Cette situation n’est pas surprenante, puisque la majorité des stagiaires impayé.es ou sous-payé.es au Canada sont des femmes. Les programmes où nous enseignons sont dans les domaines traditionnellement et encore majoritairement féminins. Même une fois sur le marché du travail, ces emplois restent sous-payés.
Toutefois, comme enseignant.es, cette situation nous pose problème, puisque l’apprentissage et l’échange pédagogique ne peuvent pas s’effectuer dans ces conditions injustes et absurdes. Comme cette aspirante technicienne à l’enfance, issue de l’immigration, qui échoue son stage, car elle a dû s’absenter faute de réseau familial et d’argent pour faire garder son enfant. Ou cette stagiaire en travail social qui doit manquer plusieurs cours pour pallier la surcharge de travail de son milieu de stage dans un groupe communautaire, un secteur sous-financé par l’État. Ou encore, comment réagir quand une étudiante en éducation spécialisée doit abandonner son stage parce qu’elle y a développé des problèmes de santé mentale (de l’anxiété, un burn-out, une dépression)? Qu’elle n’est pas faite pour la job? Devons-nous dire à une stagiaire infirmière qu’elle n’a pas la tête de l’emploi, si elle arrive épuisée le matin à son stage à la suite d’un quart de travail de nuit, pendant que sa mère garde les enfants à la maison? Voici le casse-tête que constituent, pour la plupart, les problèmes de conciliation entre le travail salarié et le travail gratuit.

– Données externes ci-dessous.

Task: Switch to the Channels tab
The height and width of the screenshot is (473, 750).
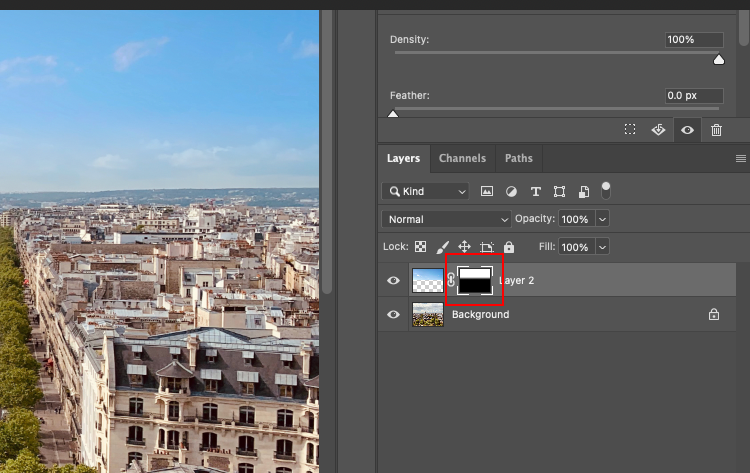Action: point(462,158)
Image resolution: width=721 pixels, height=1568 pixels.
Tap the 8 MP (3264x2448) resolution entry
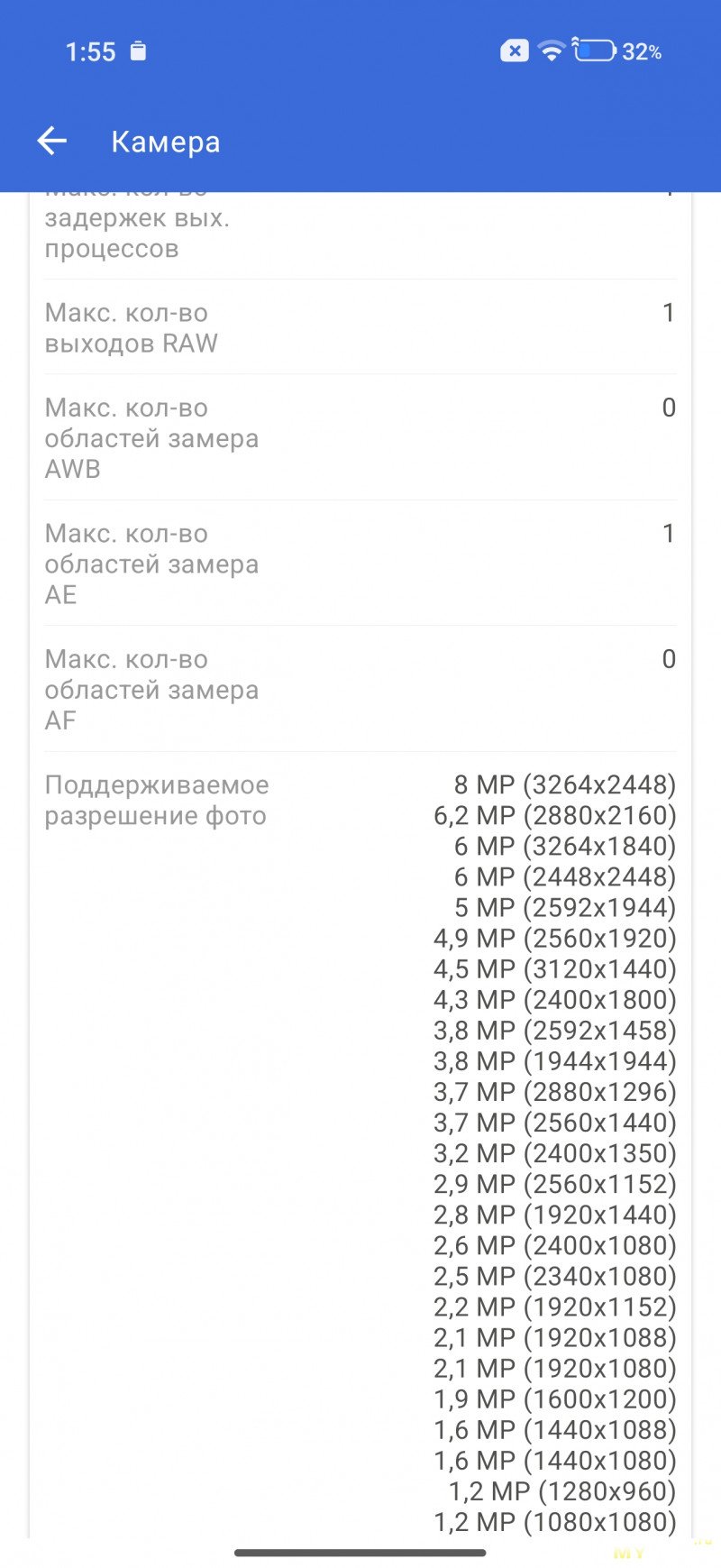click(x=564, y=784)
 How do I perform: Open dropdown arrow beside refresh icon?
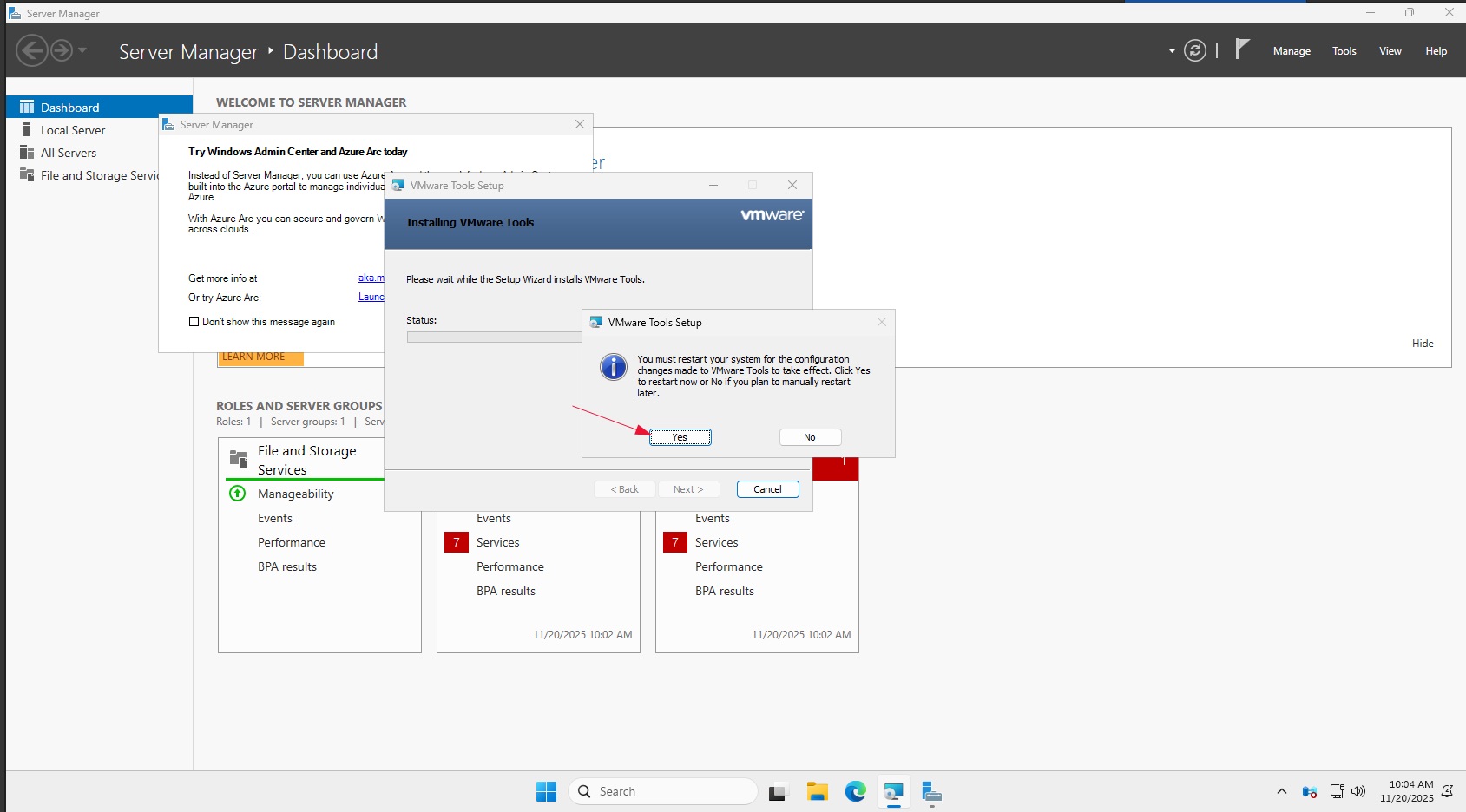pos(1172,51)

Le gouvernement Trudeau veut rendre illégaux tous les stages non rémunérés effectués hors du cadre des études dans les secteurs qui relèvent des compétences fédérales. Il est impératif de rendre illégaux tous les stages impayés dans les domaines de compétence provinciale, incluant ceux effectués durant les études. Il importe également de reconnaître leur statut de travailleuses, pour qu’elles puissent accéder aux protections prévues dans les normes du travail et dans la Loi sur les accidents du travail et les maladies professionnelles.

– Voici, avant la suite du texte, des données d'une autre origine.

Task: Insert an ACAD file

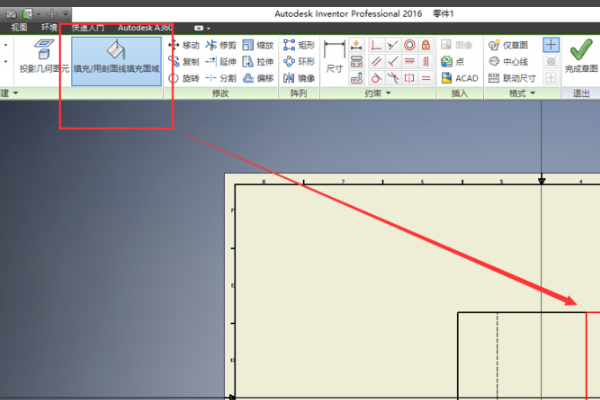Action: point(459,77)
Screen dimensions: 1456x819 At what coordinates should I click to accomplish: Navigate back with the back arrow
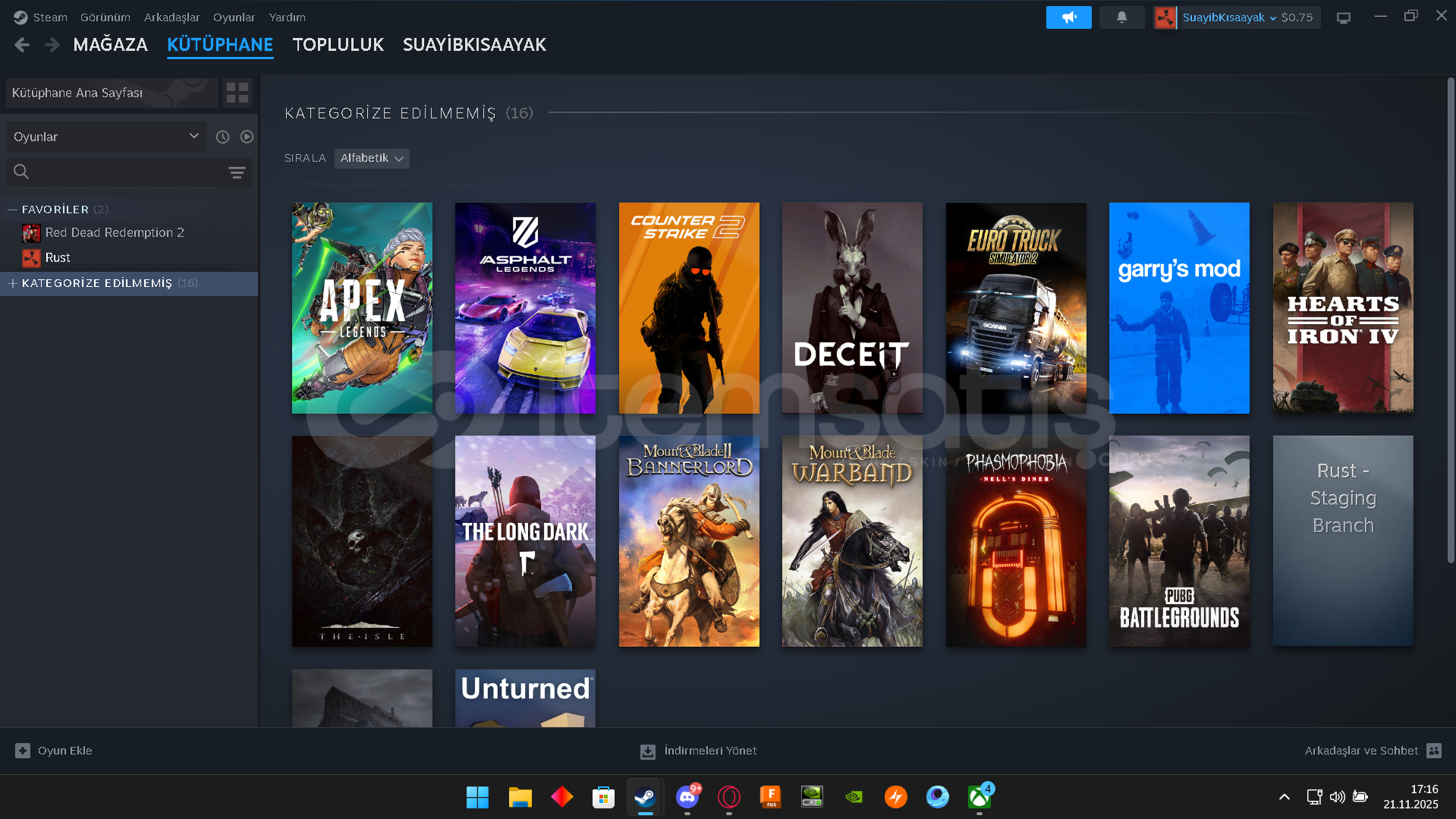tap(22, 45)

Ces stagiaires paient pour offrir des services de première ligne et des soins à des milliers d’êtres humains. Pire, c’est directement sur leur dos que se font les coupures de l’État dans les services à la population. Depuis la crise économique de 2007-2008, le nombre d’heures de stages impayés a littéralement explosé et va en augmentant. Ce n’est pas parce que les stagiaires ont opté pour un travail traditionnellement effectué gratuitement par les femmes dans des institutions religieuses ou dans les familles qu’elles doivent accepter d’être traitées injustement. Heureusement, de plus en plus d’étudiant.es prennent la parole et refusent qu’on légitime leur exploitation par la vocation de leur orientation scolaire. Nous appuyons donc la lutte actuelle pour la rémunération de tous les stages, que ce soit à l’université, au collège ou dans les écoles de formation professionnelle.
Les signataires sont enseignant.es au collégial: Louis-Gilles Gagnon, Dominic Hébert Sherman, Vanessa L’Écuyer, A. Hadi Qaderi, Benoit Tellier, Camille Tremblay-Fournier.